Source data:

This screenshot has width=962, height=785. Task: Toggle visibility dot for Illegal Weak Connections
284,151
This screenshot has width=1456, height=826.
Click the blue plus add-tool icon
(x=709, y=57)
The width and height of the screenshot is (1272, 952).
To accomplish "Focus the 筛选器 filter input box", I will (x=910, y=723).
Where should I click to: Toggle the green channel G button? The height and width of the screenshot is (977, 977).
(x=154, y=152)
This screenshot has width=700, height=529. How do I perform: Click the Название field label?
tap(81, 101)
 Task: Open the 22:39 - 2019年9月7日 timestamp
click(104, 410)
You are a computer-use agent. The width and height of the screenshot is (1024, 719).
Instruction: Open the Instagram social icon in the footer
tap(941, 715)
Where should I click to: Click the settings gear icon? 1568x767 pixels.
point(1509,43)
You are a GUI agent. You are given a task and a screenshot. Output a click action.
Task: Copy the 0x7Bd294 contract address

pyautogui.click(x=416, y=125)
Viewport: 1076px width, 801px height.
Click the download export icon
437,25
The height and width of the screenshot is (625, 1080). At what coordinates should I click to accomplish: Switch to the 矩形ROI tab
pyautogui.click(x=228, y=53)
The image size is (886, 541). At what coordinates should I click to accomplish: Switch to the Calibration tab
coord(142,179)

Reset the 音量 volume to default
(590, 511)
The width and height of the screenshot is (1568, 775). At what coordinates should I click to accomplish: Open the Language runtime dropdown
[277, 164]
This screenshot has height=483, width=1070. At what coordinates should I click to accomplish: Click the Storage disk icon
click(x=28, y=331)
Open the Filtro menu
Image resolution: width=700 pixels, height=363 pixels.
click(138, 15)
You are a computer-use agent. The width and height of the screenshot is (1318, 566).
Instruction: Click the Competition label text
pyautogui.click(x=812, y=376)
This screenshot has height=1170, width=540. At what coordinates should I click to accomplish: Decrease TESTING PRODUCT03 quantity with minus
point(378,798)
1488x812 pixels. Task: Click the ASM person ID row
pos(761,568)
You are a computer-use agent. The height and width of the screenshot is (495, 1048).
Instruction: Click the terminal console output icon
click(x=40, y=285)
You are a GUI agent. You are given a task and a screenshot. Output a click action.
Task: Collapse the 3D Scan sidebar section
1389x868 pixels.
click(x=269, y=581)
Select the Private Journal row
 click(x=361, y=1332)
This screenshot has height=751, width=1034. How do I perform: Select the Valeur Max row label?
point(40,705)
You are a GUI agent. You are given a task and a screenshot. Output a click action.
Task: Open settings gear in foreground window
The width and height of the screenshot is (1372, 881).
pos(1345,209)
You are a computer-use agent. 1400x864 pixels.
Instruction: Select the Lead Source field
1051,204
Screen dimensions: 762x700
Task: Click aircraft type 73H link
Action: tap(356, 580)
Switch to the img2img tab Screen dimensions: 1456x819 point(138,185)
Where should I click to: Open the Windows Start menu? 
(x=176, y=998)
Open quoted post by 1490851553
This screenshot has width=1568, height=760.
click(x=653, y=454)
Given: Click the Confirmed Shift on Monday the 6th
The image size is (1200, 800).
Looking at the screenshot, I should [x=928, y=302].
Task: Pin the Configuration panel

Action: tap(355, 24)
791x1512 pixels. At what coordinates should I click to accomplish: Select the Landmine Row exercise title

SET EXERCISE: Copy the rows verbatim, beginning with the line that contains "The width and height of the screenshot is (1568, 775)." and ending after the line that contains "click(138, 15)".

OUTPUT BELOW:
The width and height of the screenshot is (1568, 775). At what coordinates should I click to accomplish: Open the Language runtime dropdown
[277, 164]
This screenshot has height=483, width=1070. At what coordinates should I click to accomplish: Click the Storage disk icon
click(x=28, y=331)
Open the Filtro menu
Image resolution: width=700 pixels, height=363 pixels.
click(138, 15)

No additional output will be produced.